Now, most hospital stays are better measured in hours. This happened slowly. It was a year to year evolution. The result was a change in pace. You could no longer get away, as a physician, rounding on the patient only once or, maybe, twice a day. You had to see the patient and make major changes several times a day. Often, you had to move quickly in the afternoon to rush to the hospital to arrange unexpected discharges. Hospital care became more exhausting. Outpatient care became more disrupted.

Meanwhile, step two happened: Outpatient practice turned insane. Every visit became more complex. When hospital care is abbreviated, there are many loose ends. Office visits now had to focus on finding and cleaning up unaddressed issues. EMR added to the workload. The pace of outpatient care accelerated. Support staffing needs increased. Prior authorization is needed for almost every study and medication. Reimbursement actually dropped. The economics of outpatient practice became irrefutable. If you did not see more patients in a day, you could not pay your overhead. It was very simple. Meanwhile, the frequent pages from the hospital made it impossible to see a single patient without multiple interruptions.

If you had a rough night on call in the hospital, you typically took off all or half of the next day to recover. Soon, that loss of productivity became unacceptable. So, you stumbled through the next day. Yet, sleep deprivation cannot continue forever.

Then, step three happened and we welcomed it with open arms: Hospitalists became a thing.

For those of us trying to cover both the outpatient and inpatient world up to this point, we knew we were flirting with serious danger. The level of sickness in both the outpatient and inpatient realms accelerated rapidly. We were forced to manage patients with higher levels of sickness in the outpatient world. If patients did get sick enough to be admitted, they had to be handled rapidly, with a discharge in less than 48 to 72 hours. To put it simply, one person cannot be in two places at once.

Having hospitalists available 24/7 provided coverage for this. It allowed us to choose which realm was our focus. When this finally became a real entity, many of us were astonished at our feelings of relief.

But, there were problems. The obvious ones were issues of patient care continuity. This bumped up patient hostility.

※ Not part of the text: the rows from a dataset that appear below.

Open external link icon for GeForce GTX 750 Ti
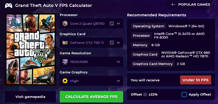pos(112,43)
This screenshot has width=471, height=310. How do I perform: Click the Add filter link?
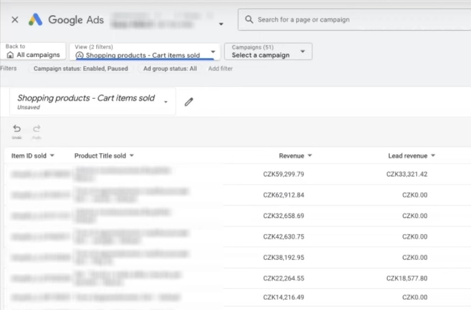click(x=220, y=69)
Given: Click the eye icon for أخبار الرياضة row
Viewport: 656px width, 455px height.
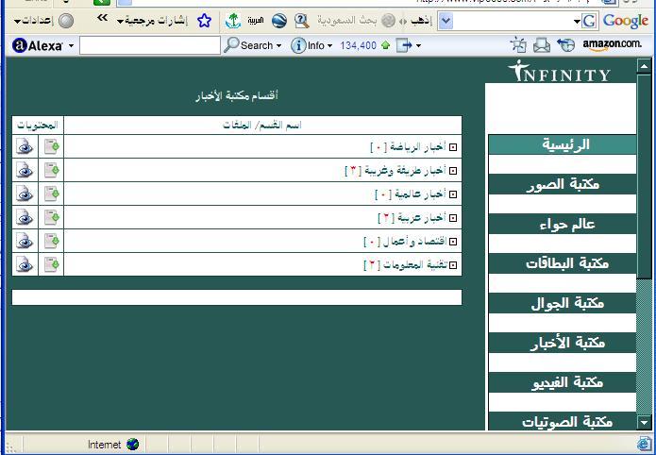Looking at the screenshot, I should pos(25,146).
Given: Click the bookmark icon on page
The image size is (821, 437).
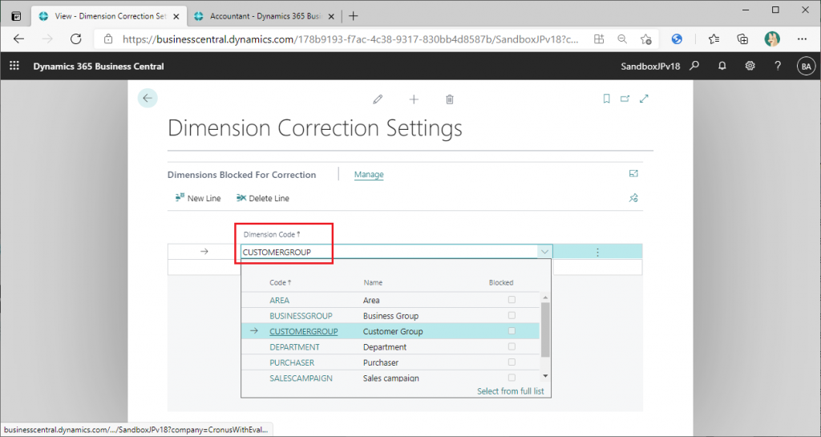Looking at the screenshot, I should point(606,99).
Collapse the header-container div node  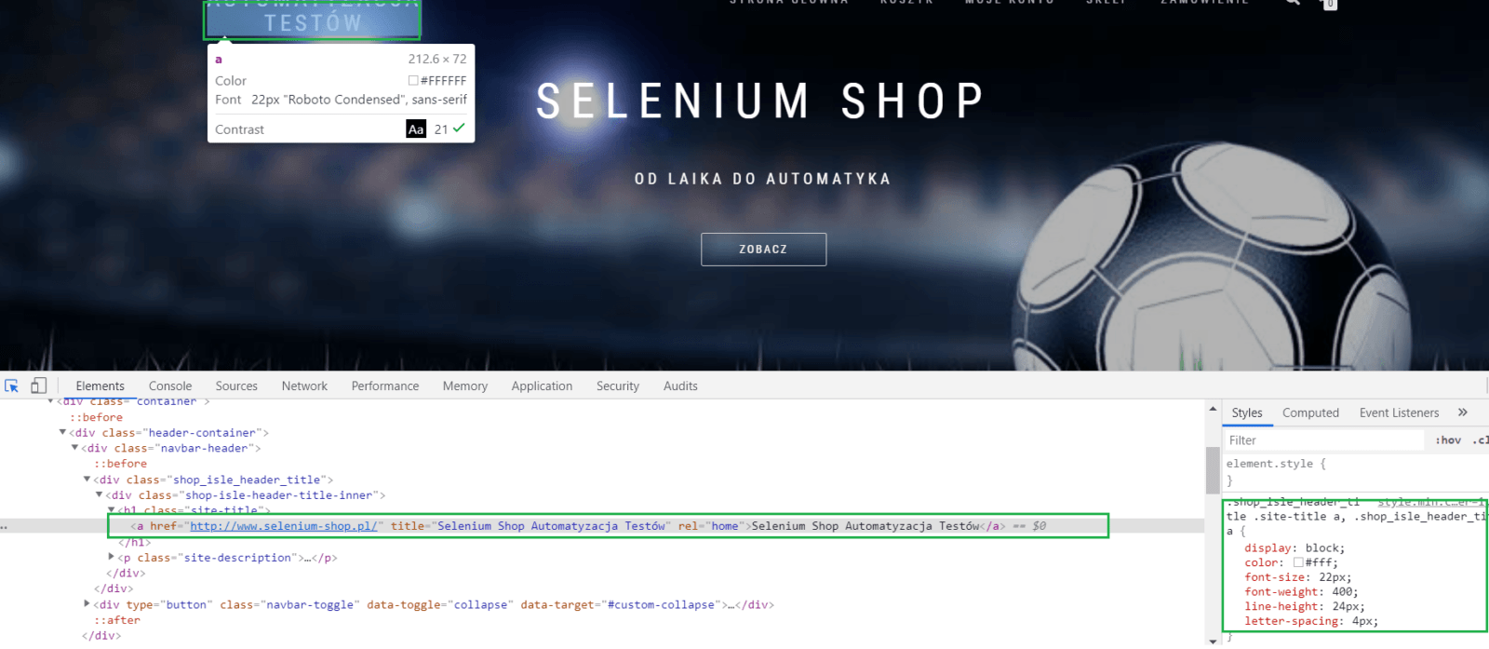(63, 432)
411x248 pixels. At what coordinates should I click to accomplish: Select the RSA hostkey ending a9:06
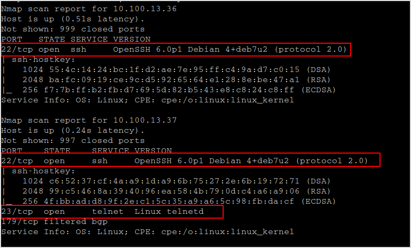176,191
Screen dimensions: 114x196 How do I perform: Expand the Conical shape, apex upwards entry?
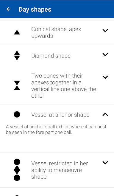[105, 30]
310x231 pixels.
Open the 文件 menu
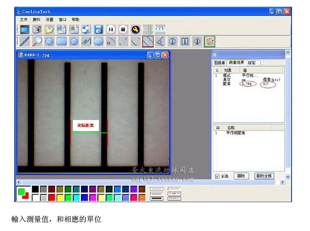[23, 19]
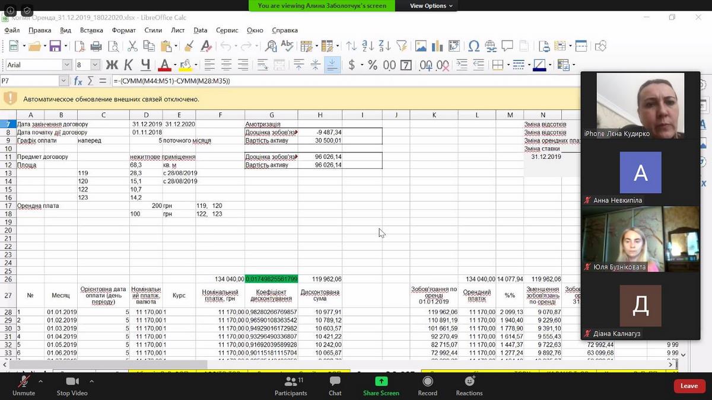The height and width of the screenshot is (400, 712).
Task: Open the Zoom Participants panel
Action: tap(291, 385)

The other problem was far sneakier: We stopped seeing our colleagues on a regular basis. In fact, we barely saw more than a couple of doctors in person over the course of a single month. I vividly recall a special hospital meeting a few years ago. I had not been to a hospital meeting in many years. This meeting made it clear how much time had passed. The common comment made to me by my colleagues was: “You sure got gray!!!” Yep, they were right! A lot of time had passed. We all looked really old and those were the handful of old colleagues still on staff that I knew. Most of the people were strangers.

We are now divided up into our own little spaces, rarely interacting with each other. This is horrible. Who do I see to gripe about the affairs of the world? Who will I talk to when I’m not feeling so good about my life or my practice?

The camaraderie is gone and I don’t know how to get it back.